[Problem to solve]
Format the lines below, from the line with "How do I perform: Click" up to and including the line with "[1131, 459]", as a Markdown table with the columns No. and Line. Leave out any blank lines.

[Entries shown]
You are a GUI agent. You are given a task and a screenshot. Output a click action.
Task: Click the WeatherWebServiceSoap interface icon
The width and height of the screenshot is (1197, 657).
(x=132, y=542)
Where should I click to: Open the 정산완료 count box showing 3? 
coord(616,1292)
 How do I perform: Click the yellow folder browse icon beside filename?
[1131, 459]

* * *

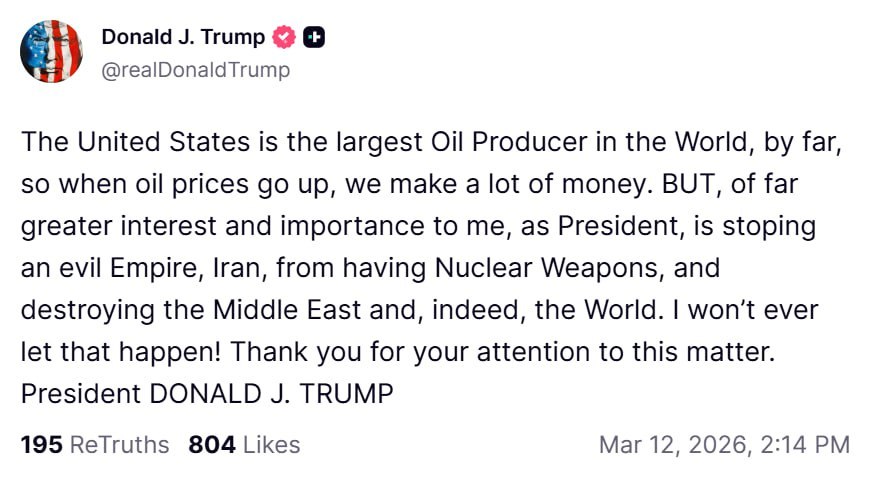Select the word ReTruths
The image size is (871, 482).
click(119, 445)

---

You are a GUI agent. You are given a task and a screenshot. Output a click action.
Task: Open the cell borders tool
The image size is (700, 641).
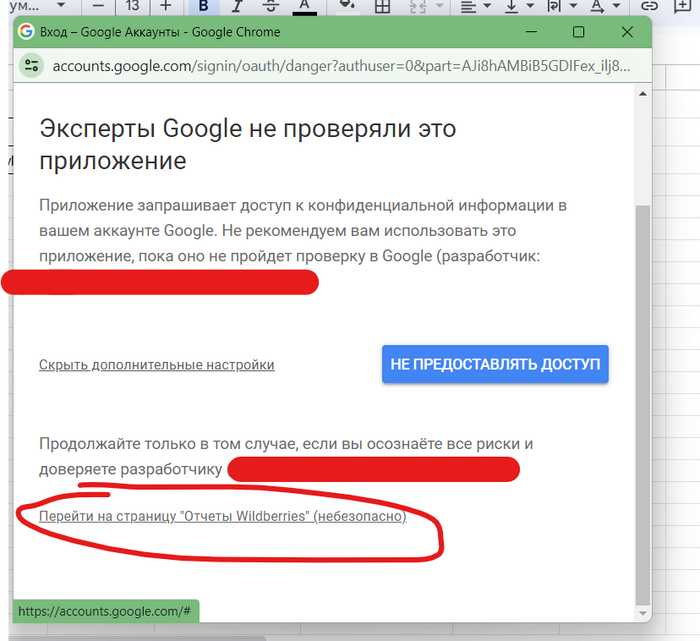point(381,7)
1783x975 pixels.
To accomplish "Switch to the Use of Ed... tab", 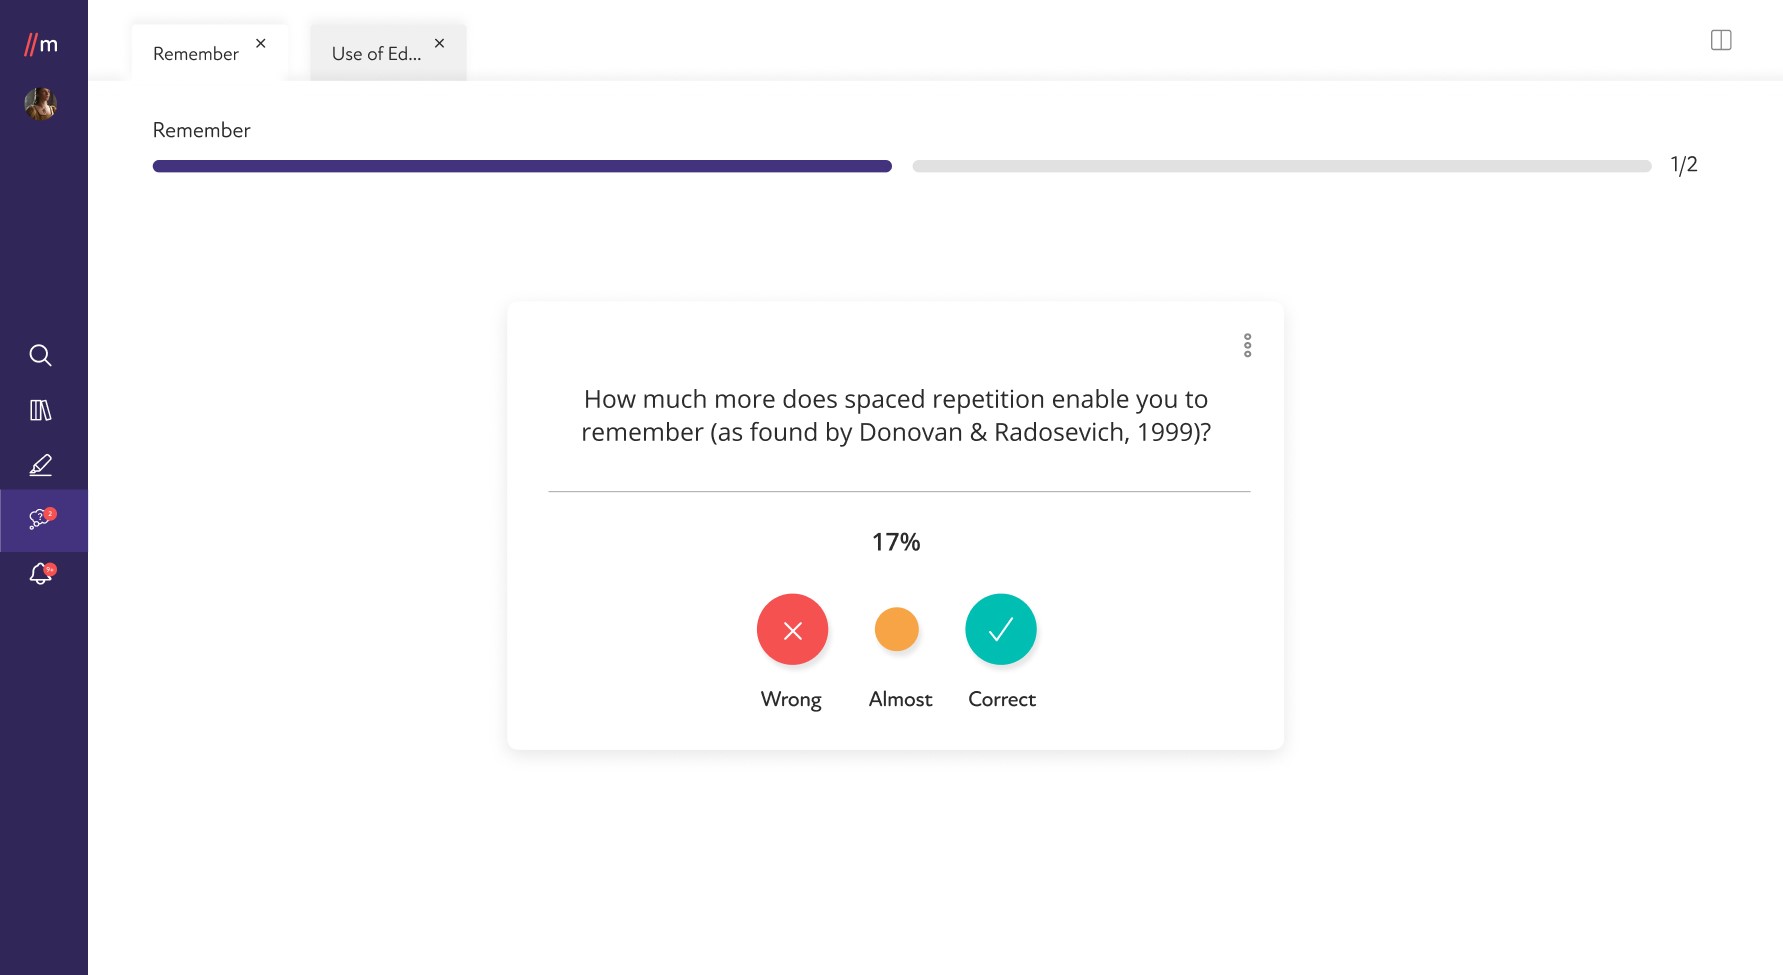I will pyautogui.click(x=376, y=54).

[Answer]
| No. | Line |
|---|---|
| 1 |  How do I perform: Click the yellow folder browse icon beside filename? |
| 2 | [1131, 459] |